** Text passage **
+++++

On 10 September 1914, Army Detachment Strantz had been formed from other depleted corps, taking its name from its commander, Hermann von Strantz. On 2 February 1917, the group was renamed Army Detachment C and Boehn was named its new commanding general. Under his command, the detachment fought on the Maas Heights. On 11 March 1917, Boehn was transferred as commanding general to the 7th Army. Under his leadership, the army was deployed to the Winter Battle of Champagne, the position battles on the Aisne and the double battle of the Aisne and Champagne. After heavy fighting on the Chemin des Dames and repeatedly foiling attempts by French forces to break through, Boehn was decorated on 20 May 1917 with the Oakleaves to the Pour le Mérite. Later in the year, the army was involved in the north of the Ailette and in October at the Battle of Malmaison.

Max von Boehn celebrated on 5 December 1917 in Marle the 50th anniversary of his military service. The Kaiser also honored him with the award of the Grand Cross of the Order of the Red Eagle with Oakleaves and Swords.

On 22 March 1918, at the beginning of German spring offensive or Kaiserschlacht in France, Boehn was promoted to Generaloberst (Colonel General). During the German offensive, the army penetrated to the west but had ceased their advance on 6 April. On 27 May, he was able to proceed aggressively again, overcoming the Chemin des Dames, the Aisne-Marne Canal, the Aisne and the Vesle. Boehn further managed to conquer the forts on the West Front of Reims. Within days, Boehn's units had achieved territorial gains of 60 km depth, captured 60,000 prisoners of war and seized 830 artillery pieces and 2,000 machine guns. For these achievements, Wilhelm II appointed him Chief of the Schleswig-Holstein Infantry Regiment No. 163 on 30 May 1918. Six days later, in Fressancourt, Boehn welcomed his regiment, which had been transferred from the 4th to the 7th Army. Boehn was also decorated with the Order of the Black Eagle.

Assault warfare again switched to trench warfare, and Boehn's army fought between the Oise, Aisne and Marne. A final assault battle of the Marne and in Champagne developed into a defensive battle between Soissons and Reims and between Marne and Vesle. In the end the German troops were driven back to a line before the Spring Offensive.

On 6 August 1918 Boehn was appointed the Commander-in-Chief of Army Group Boehn which was formed on 12 August 1918 from the 2nd, 9th, and 18th Armies to defend the Siegfried Line (Hindenburg Line) in the southern Artois between Oise and Somme. It was the last of its kind in this war. When the superiority of the Allies forced the surrender of the Army Group, it was dissolved on 8 October 1918. Boehn received at his request on 31 October 1918 the command of the 7th Army. After fighting in the Antwerp–Meuse position, the cease fire ending the war was proclaimed on 11 November 1918 at Compiègne.

+++++

** Brief 1 **
Answer these questions from the text on Max von Boehn's wartime commands.
(a) On what date was Army Detachment Strantz formed?
(b) To what rank was Boehn promoted on 22 March 1918?
(c) When was Army Group Boehn dissolved?
** Brief 2 **
Reproduce the part of the text on Max von Boehn's wartime commands starting at "On 6 August" and ending at "1918 at Compiègne.".

** Records **
+++++

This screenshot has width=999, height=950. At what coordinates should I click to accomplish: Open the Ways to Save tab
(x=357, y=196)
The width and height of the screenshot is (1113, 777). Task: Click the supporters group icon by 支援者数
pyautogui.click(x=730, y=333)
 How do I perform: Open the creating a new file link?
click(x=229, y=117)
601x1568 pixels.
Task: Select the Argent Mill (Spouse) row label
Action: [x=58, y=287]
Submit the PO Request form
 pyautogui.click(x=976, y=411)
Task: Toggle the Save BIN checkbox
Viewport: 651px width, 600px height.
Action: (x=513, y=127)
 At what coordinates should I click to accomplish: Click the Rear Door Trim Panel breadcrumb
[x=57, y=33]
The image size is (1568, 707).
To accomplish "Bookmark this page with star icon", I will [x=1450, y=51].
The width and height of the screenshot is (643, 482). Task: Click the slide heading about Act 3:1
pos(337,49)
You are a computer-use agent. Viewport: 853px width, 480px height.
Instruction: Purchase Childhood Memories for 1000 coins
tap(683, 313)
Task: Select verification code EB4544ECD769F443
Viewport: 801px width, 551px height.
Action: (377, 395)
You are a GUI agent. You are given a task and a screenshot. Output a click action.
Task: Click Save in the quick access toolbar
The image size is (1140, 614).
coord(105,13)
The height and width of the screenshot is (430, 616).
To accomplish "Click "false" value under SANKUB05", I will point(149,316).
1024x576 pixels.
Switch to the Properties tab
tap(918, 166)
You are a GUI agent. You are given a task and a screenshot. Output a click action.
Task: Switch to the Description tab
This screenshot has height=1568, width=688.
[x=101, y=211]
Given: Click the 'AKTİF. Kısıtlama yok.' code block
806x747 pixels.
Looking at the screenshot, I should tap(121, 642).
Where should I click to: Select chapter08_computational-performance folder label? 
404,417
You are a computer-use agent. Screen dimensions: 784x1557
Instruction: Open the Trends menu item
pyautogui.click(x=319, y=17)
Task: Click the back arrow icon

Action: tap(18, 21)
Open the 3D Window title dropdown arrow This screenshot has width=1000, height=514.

+++++

** Reply 1 **
(a) 10 September 1914
(b) Generaloberst (Colonel General)
(c) 8 October 1918

** Reply 2 **
On 6 August 1918 Boehn was appointed the Commander-in-Chief of Army Group Boehn which was formed on 12 August 1918 from the 2nd, 9th, and 18th Armies to defend the Siegfried Line (Hindenburg Line) in the southern Artois between Oise and Somme. It was the last of its kind in this war. When the superiority of the Allies forced the surrender of the Army Group, it was dissolved on 8 October 1918. Boehn received at his request on 31 October 1918 the command of the 7th Army. After fighting in the Antwerp–Meuse position, the cease fire ending the war was proclaimed on 11 November 1918 at Compiègne.